Expose extended thinking as a per-request flag by mattgodbolt-molty · Pull Request #18 · compiler-explorer/explain

mattgodbolt-molty · 2026-05-06T23:07:56Z

Summary

Adds useThinking: bool = false to ExplainRequest. When true, the explainer enables adaptive extended thinking and bumps max_tokens to the floor (MIN_MAX_TOKENS_WITH_THINKING = 4096); when false (or absent) the behaviour is identical to today.

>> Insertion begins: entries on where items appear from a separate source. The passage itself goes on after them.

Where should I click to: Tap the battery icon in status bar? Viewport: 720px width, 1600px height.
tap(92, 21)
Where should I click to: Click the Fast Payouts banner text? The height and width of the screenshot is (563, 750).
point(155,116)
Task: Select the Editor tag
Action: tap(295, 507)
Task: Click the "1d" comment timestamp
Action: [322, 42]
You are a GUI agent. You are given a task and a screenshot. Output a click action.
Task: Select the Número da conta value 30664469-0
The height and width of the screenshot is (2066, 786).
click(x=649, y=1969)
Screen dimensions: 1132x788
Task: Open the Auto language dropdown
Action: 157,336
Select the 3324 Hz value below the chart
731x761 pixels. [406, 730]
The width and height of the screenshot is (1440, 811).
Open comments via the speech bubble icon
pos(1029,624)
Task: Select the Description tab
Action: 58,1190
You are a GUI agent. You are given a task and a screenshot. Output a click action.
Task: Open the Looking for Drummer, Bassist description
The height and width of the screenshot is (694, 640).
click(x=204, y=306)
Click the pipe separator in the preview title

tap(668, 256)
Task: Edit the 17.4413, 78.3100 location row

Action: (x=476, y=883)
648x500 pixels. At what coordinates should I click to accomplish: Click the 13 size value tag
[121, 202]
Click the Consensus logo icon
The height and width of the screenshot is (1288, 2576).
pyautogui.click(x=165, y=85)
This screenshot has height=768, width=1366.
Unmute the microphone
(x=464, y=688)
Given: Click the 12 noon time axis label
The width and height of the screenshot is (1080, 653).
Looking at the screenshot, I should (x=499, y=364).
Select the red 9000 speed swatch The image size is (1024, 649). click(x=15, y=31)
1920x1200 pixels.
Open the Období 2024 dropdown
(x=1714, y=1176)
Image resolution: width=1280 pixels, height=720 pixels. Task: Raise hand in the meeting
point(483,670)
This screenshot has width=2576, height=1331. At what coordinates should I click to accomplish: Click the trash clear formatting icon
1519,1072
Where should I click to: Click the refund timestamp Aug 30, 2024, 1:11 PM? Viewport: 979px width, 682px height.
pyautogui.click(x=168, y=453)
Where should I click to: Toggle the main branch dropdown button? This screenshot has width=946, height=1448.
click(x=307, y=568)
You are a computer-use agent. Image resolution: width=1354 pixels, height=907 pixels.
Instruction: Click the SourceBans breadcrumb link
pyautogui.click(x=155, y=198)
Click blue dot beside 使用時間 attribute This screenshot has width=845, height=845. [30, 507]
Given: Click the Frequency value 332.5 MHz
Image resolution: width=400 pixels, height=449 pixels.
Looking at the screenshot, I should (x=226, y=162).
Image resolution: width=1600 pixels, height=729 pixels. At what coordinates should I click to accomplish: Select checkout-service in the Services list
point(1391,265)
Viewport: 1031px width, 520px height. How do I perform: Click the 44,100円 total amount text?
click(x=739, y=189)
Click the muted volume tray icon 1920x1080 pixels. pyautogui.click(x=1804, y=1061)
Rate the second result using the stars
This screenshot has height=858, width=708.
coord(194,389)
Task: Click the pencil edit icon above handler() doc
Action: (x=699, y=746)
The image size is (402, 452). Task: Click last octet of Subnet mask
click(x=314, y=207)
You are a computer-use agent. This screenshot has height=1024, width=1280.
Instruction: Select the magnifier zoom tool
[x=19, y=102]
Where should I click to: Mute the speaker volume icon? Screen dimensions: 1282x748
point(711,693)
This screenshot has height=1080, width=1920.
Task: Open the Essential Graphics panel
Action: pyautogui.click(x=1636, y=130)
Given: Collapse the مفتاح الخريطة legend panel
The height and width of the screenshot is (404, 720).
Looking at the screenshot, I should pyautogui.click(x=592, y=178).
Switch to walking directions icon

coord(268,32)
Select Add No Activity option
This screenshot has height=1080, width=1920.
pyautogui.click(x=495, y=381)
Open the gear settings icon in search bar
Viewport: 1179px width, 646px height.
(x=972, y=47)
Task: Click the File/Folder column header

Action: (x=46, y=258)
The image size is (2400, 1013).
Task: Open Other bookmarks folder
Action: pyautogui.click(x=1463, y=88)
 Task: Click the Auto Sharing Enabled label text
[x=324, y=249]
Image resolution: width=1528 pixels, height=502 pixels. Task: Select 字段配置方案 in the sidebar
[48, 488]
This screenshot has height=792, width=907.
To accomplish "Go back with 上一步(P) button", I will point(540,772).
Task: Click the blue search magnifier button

Why opt-in rather than default-on

Earlier eval data: thinking eliminates the recurring factual errors (errors 5 → 0 across the medium-sized cases in the 21-case suite, including the persistent imul eax, edi, edi invention). But the 30s API Gateway v2 / Lambda timeout (infra/terraform/lambda_explain.tf:25) is a hard ceiling — HTTP API can't go beyond 30s. With thinking on:

Case	Latency	Verdict
Small/medium (≤1.5K input)	+5-12s	fits
`complex_branch_001` (1.3K)	25s	barely fits
`edge_long_asm_001` (3K)	42s	504
`complex_vectorization_001` (5.6K)	66s	504
`loop_experienced_assembly` (8K)	124s	504

About 3/16 of "reasonably-sized" cases would hard-fail. Per-request opt-in lets the CE frontend pick where the quality win is worth the latency, without timing out users who don't ask.

Implementation

ExplainRequest.useThinking: bool = False (camelCase, matches existing API).
New Prompt.generate_messages_for_request() is the single seam that applies per-request overrides on top of YAML-loaded defaults. Currently only handles useThinking, but is the natural place for future per-request knobs.
Both _call_anthropic_api and generate_cache_key go through this method, so cache keys split on useThinking — on/off requests don't collide.
CLAUDE.md updated with the opt-in pattern, the 30s ceiling, and the architectural paths needed for default-on (Lambda Function URL response streaming, or async submit-and-poll).
README documents the new request field.

Test plan

uv run pytest — 98 tests passing (96 → 98)
uv run pre-commit run --all-files
New tests:
- test_use_thinking_overrides_prompt: useThinking=True enables adaptive thinking, drops temperature, bumps max_tokens ≥ 4096.
- test_use_thinking_changes_cache_key: on/off requests produce different cache keys.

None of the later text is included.